:: Quoted passage ::
I think the impact on me personally is more cogent though. I’ve had years of my own therapy and as a psychologist have thought deeply about family dynamics and how our emotional lives work. I didn’t even start writing this book until I was in my late 60s so I had a more than average understanding of my own psychology. I did not embark on a project intended to be cathartic or therapeutic. Imagine my surprise when I finished and realized that in writing my book I had indeed been changed. And it has to do with this idea of ballast.

As I talk about in the book, given the strange and particular features of my family, I grew up feeling quite untethered, kind of floating from one thing to the next without ballast. When I wrote the last chapter, I realized I felt more connected to all my relatives and ancestors, none of whom I had ever met. I saw myself in that long line, the chain of people whose DNA I share and I felt much more anchored than I’d ever felt before.

CC: In your essay, “Why We Need Memoirs,” you say, “My old writing teacher always stressed the importance of fully digesting material—events from one’s life, difficult experiences, etc.—in order to tell a good story….Distance, I would add, makes it possible to tell that story in the first place. Was there ever a time in writing your book when you took a necessary break, and if so, how did you find the time/energy/courage to return to the work?

LS: I agree. Without that distance—especially with memoir—you run the risk of writing what sounds more like a diary. That kind of undigested material can lack perspective and frankly be cloying. As I said, I had considerable distance from my childhood given how old I was when I started writing and also had a significant degree of psychological distance given my personal work and my profession. Also, I did not start writing until after both of my parents had died which is another kind of distance I think.

:: Recorded information ::

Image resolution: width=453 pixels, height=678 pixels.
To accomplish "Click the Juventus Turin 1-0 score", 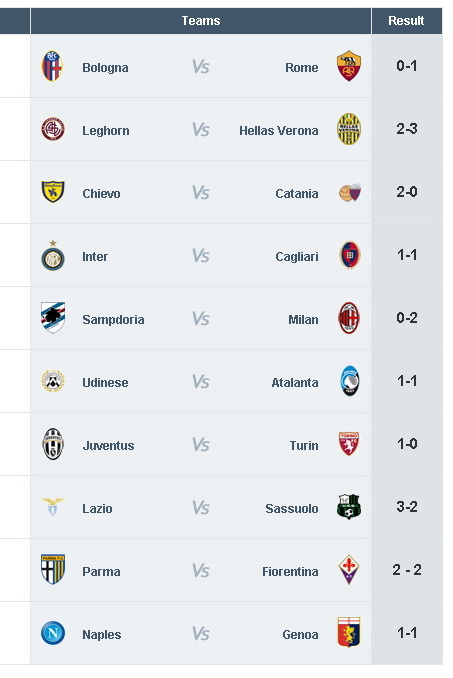I will 407,444.
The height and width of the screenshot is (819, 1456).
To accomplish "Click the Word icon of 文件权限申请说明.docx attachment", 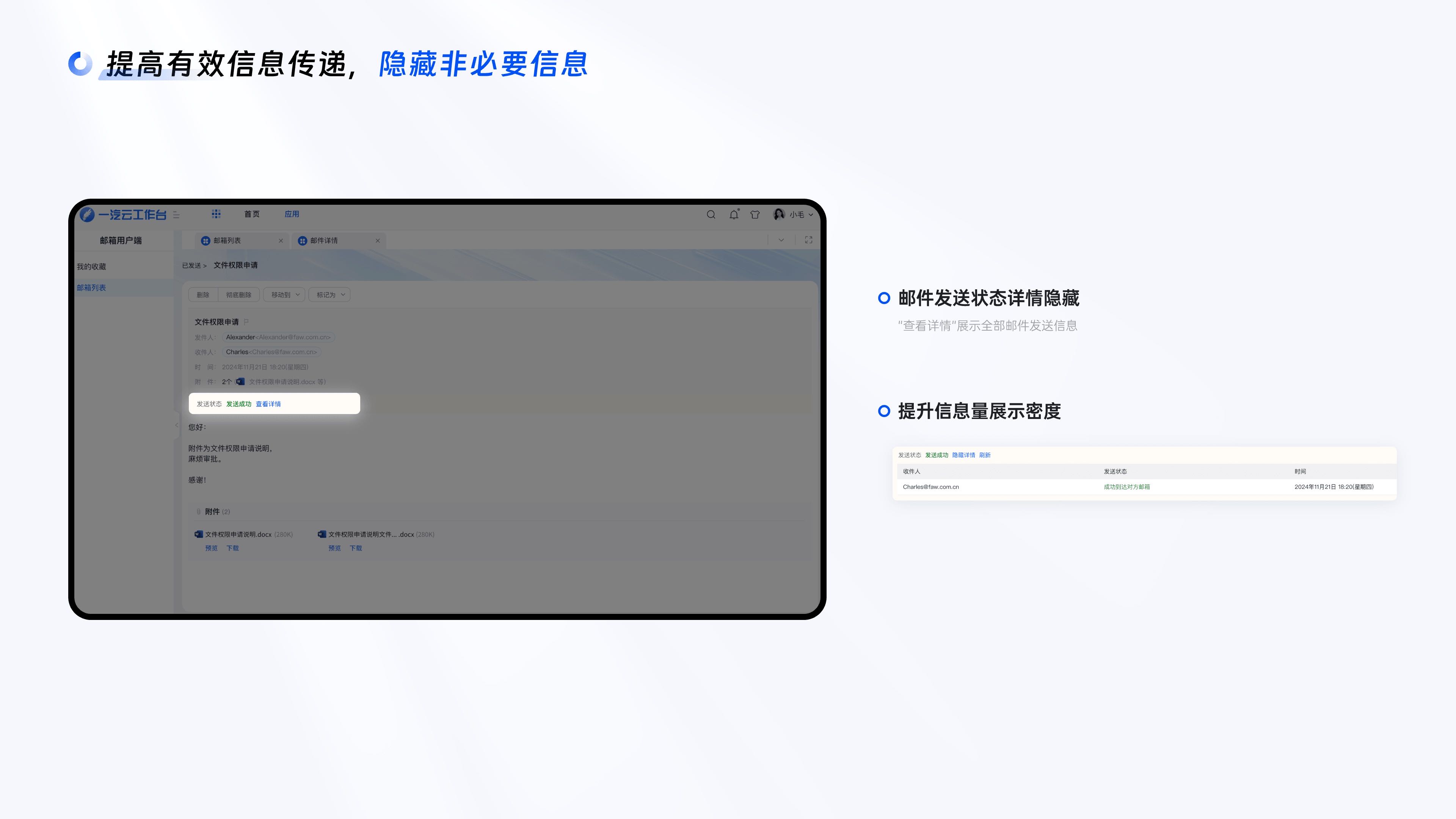I will pyautogui.click(x=198, y=534).
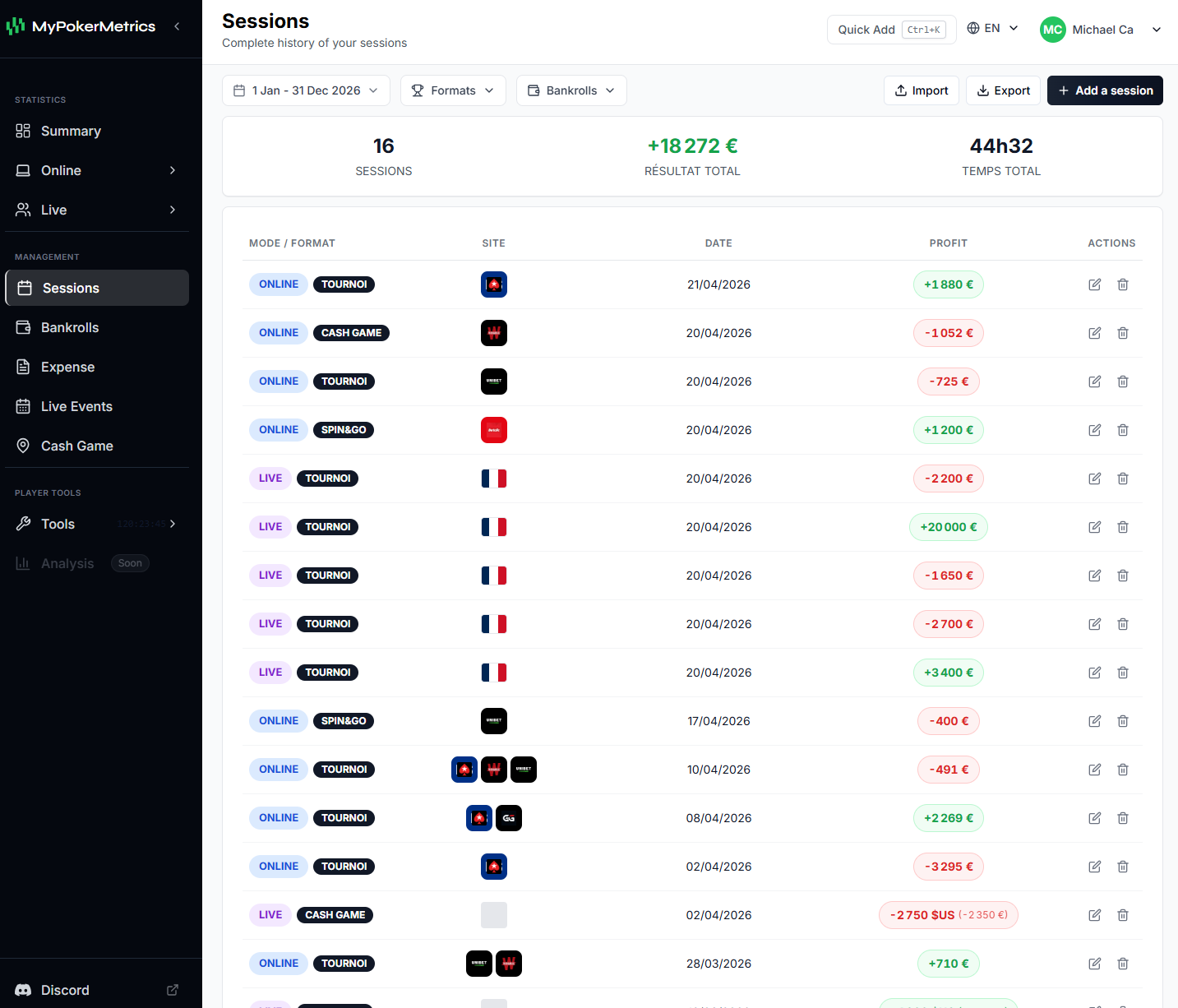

:: Activities ::
(a) In the memoir interview, what reasons does the interviewee give for having considerable distance from childhood when starting to write? Answer in one to three sentences.
(b) Carry on the memoir interview from its last sentence.
You won't need the listing at all.

:: Expected results ::
(a) The interviewee did not begin writing the book until their late 60s, and years of personal therapy and work as a psychologist had given them significant psychological distance. They also did not start until both parents had died, which they see as another kind of distance.

(b)
In terms of necessary breaks, oh yes! But for me I think it has to do more with the fact that I have a very short attention span. I do all my writing in coffee shops and find that I can sit and write for maybe an hour at a time before I want to move on to something else. It has less to do with time/energy/courage than my tendency to flit from one thing to the next. I will say though that since I was determined to be as open and honest and unflinching as possible, I put a post-it note on my laptop that said, “Be Brave”. So anytime there was a choice to demure, I marshalled my courage. Personally, I did not see the point in writing this book without being as baldly honest as possible.

CC: What are you reading these days?

LS: I always move between a couple of books at a time—that short attention span thing. I just started Trust Exercise by Susan Choi which won last year’s National Book Award. I’m also reading All This Could be Yours by Jami Attenberg. And I torture myself by obsessively consuming the New York Times, Washington Post and about a zillion political blogs.

CC: What do you hope 2020 holds for you as a writer?

LS: I just published an essay in The Big Smoke called Post-Partum Publication. It’s about this interesting, particular and often challenging time in the months after a book launch. In it I talk about what I would call the active life of a book—the writing, the work to find a publisher, the launch, the readings and publicity. My book felt so alive during all of those phases and I was so emotionally attached to all parts of the process that I did not have much brain space to start another project. I have had the germ of an idea way far back in my brain and now that I feel the particular aliveness of a new book slipping away, I just might be able to start in on it. Maybe. Hopefully. Please.

Liz Scott has been a practicing psychologist for over 40 years. She has had numerous short stories published in literary journals and her memoir, This Never Happened, was recently released. Originally from New York City, she currently lives and works in Portland, Oregon.